12 Ingelesez: “Warren thought it would be easy to win over the entire profession; he thought it would take a few months—maybe a couple of years at the outside. We’d win Nobel Prizes. I was somewhat skeptical. Warren was used to dealing with really smart people in financial markets. I was used to dealing with academic economists with careers and reputations on the line—where being right carries no rewards; (…)

I knew that a repackaging of heterodoxy was not going to go over well with mainstream economists, who would have to reject everything they had ever done.

13 Ingelesez: “However, I will admit that I thought we’d have a relatively easy time with heterodox economists. I was wildly wrong. To some extent, our belief that it would be easy is what made it hard. We did not always explain ourselves well. We were too impatient. And we got too defensive when we were criticized by those who didn’t understand what we were saying.

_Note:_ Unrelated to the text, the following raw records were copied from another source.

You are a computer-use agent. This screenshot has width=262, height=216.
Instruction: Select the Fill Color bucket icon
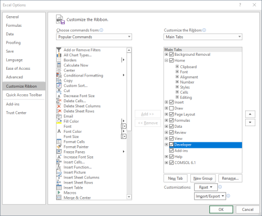[x=59, y=121]
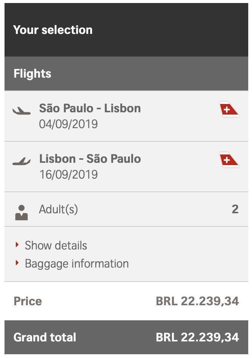
Task: Click the outbound date 04/09/2019
Action: (x=68, y=124)
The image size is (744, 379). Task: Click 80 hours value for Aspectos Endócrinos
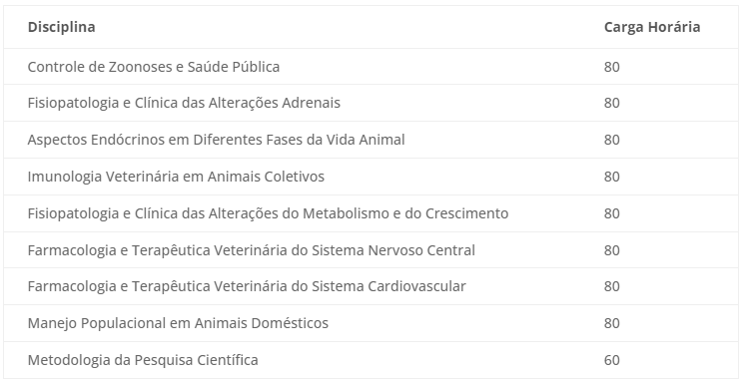point(611,141)
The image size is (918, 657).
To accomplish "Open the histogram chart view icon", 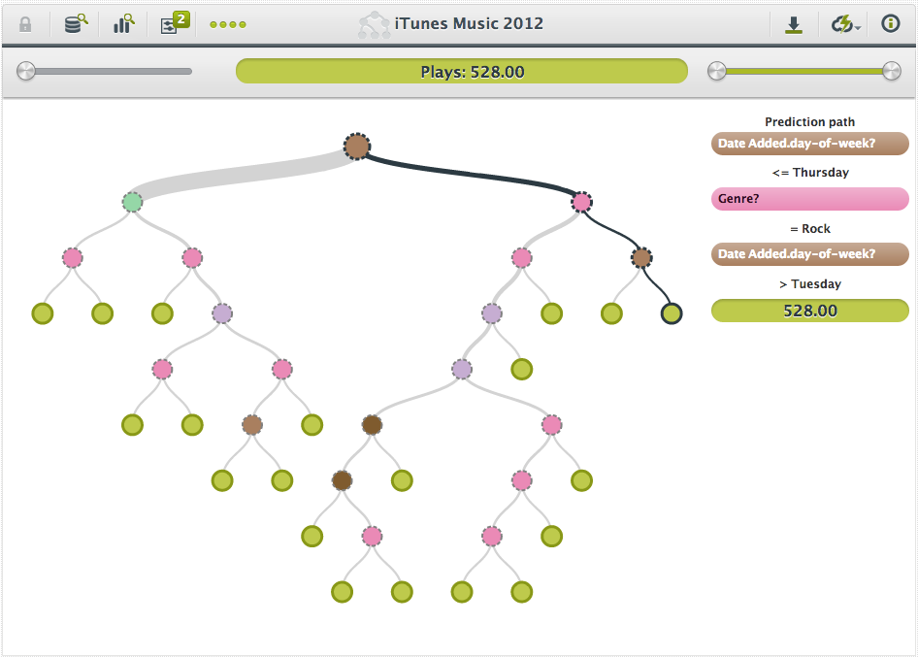I will click(x=123, y=24).
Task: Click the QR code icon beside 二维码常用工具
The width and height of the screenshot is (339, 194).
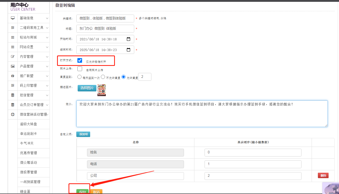Action: click(13, 28)
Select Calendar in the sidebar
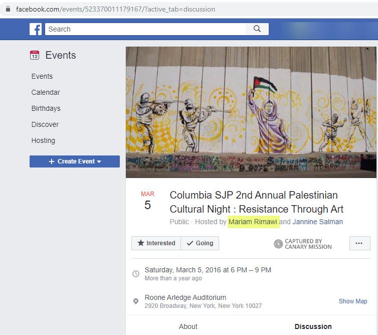 pyautogui.click(x=46, y=92)
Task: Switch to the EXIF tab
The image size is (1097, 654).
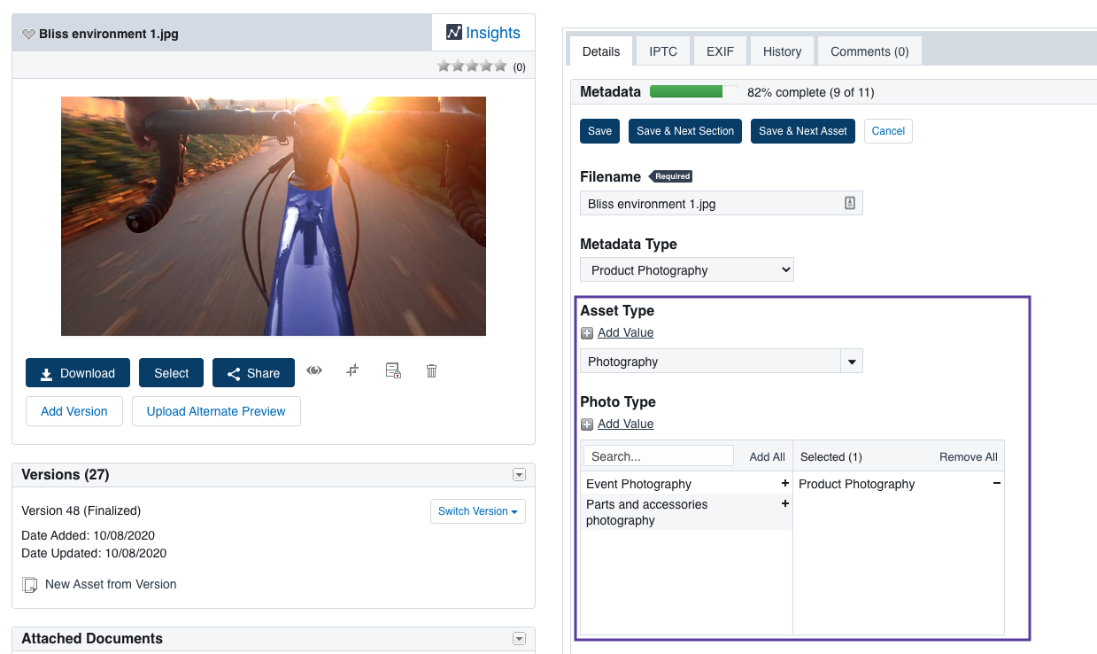Action: (720, 51)
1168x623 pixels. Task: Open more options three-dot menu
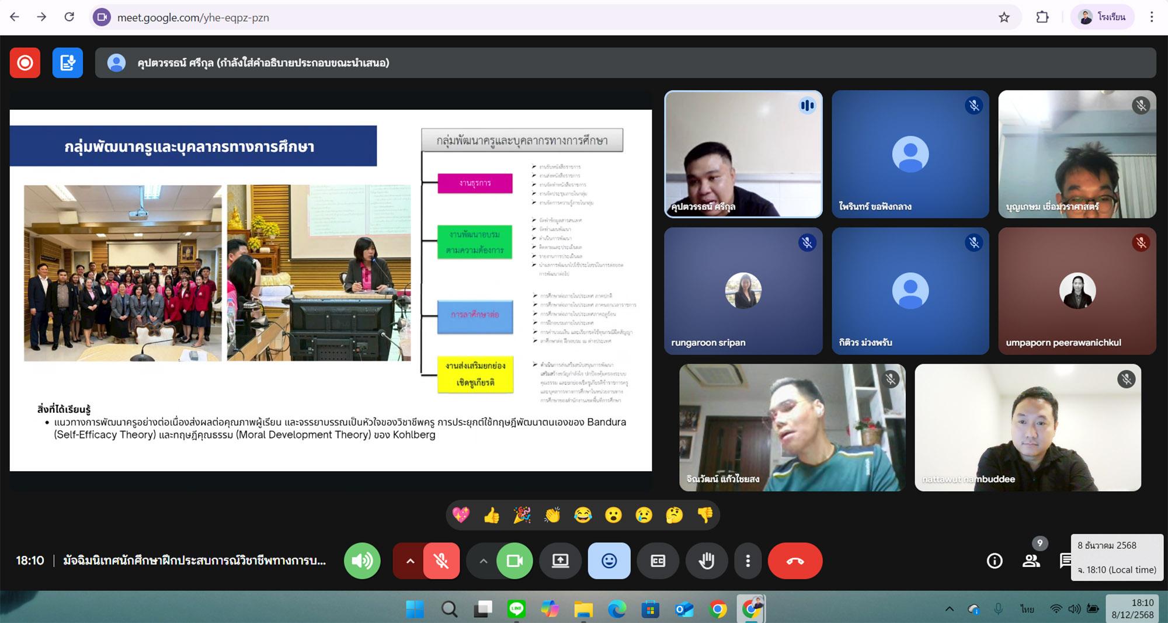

14 Ingelesez: “It took a long time, but I’ve learned that it is impossible to eliminate ambiguity with mere words. No matter how hard you try, it is not what you write, but how it is interpreted that wins the day. This is the new frontier for MMT—how can we elicit the proper interpretation, with the frames that can trigger the right neural connections. No one thinks with her brain (…). To many of our heterodox brethren, it just sounds immoral to say that the government cannot run out of money.”

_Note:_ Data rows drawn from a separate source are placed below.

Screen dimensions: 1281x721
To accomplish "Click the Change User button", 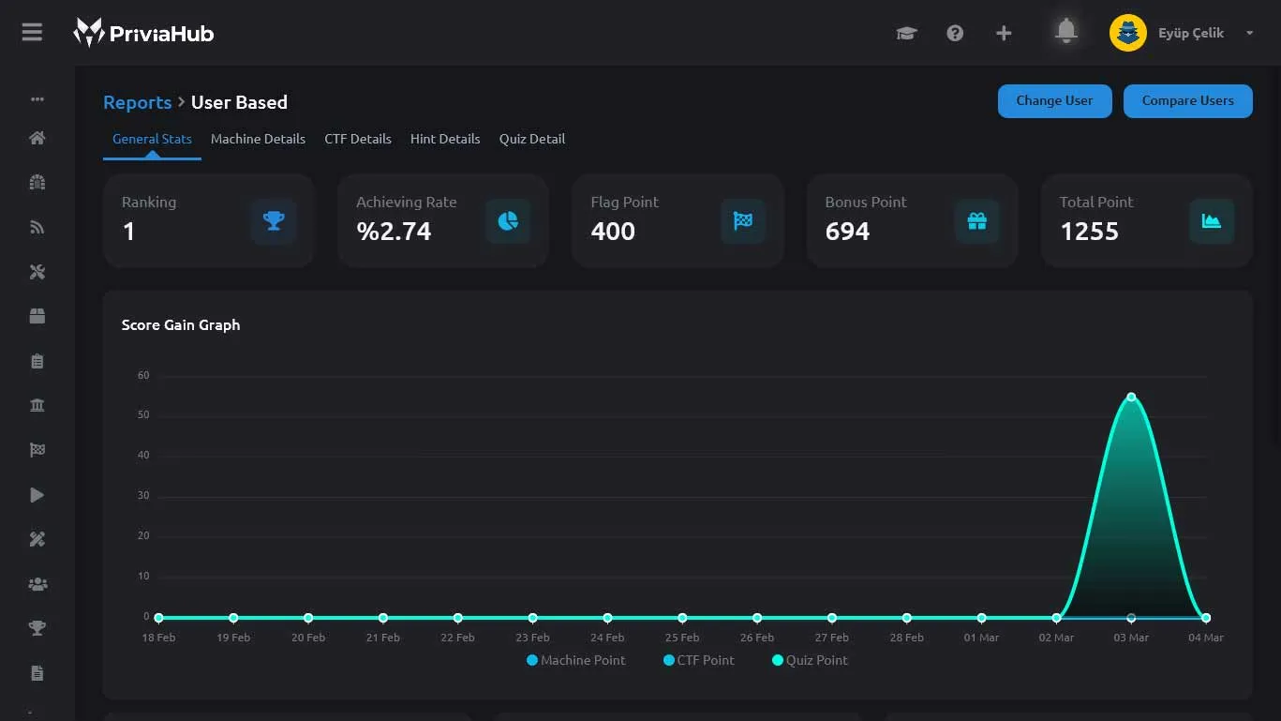I will pyautogui.click(x=1054, y=101).
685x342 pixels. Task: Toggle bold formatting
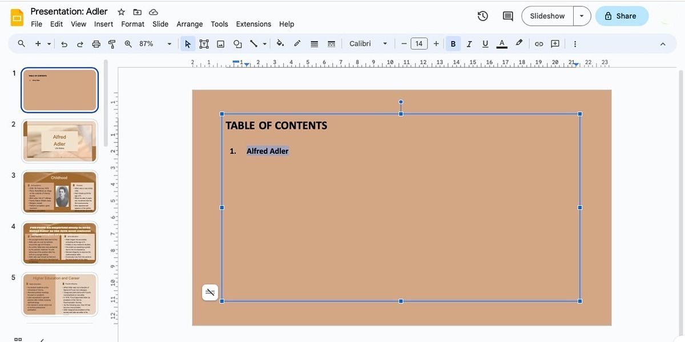click(x=453, y=43)

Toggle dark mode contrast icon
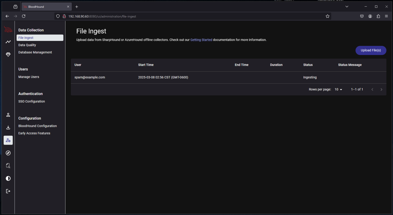(8, 178)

15 Ingelesez: “I had hoped to have Warren here for this celebration so that we could together acknowledge his contributions to this conference, to the UMKC program, and to revitalizing Post Keynesian economics more generally.

Warren declined. It would have been a bittersweet affair. I’m embarrassed by the way my university and my fellow heterodox economists sometimes treated Warren. I wish we could make it up to him.

He contributed something like $4 million to the effort—supporting the PK conference in Knoxville and after its move to KC.

He supported many dozens of UMKC PHD students over a period of almost a decade. He made it possible to bring many visiting scholars to UMKC to enliven discussion. Our program’s success would have been impossible without Warren.

Again, that is the unvarnished truth. Without Warren, UMKC would still be sitting in the middle of the MidWest. Because of Warren, it sits in the Center of the Universe—to borrow one of his phrases.

He contributed funds to a number of other academic institutions, too. He never expected nor asked for anything in return. This was philanthropy of the highest order—to advance understanding.”

16 Ingelesez: “Lastly, I’d like to thank a few of the PhD students with whom I worked closely over the years.

I served on Scott Fullwiler’s dissertation committee. He told me he had worked through my 1990 Money and Credit book in preparation. I told him that is nice, but endogenous money is a pretty trivial advance. He had to read my much more important forthcoming 1998 book, Understanding Modern Money. He did. And he’s made major contributions to MMT ever since. He’s now replacing me at UMKC.

Stephanie Kelton wasn’t technically a student but she’s been with me since the Denver days. I don’t have to recount her contributions to MMT, and also to injecting a tiny bit of sanity into American policy making. UMKC remains in good hands.

Back to the students. I already mentioned Pavlina—My student, my friend, and now my Chair at Bard. If you live long enough and have good enough students, I guess that happens.”

17 Ingelesez: “I retired from UMKC as of August 31. It was a good run—17 years here, after a dozen years at Denver before that. I get restless, but I retired mostly for family reasons. I thank my colleagues and students for the good times.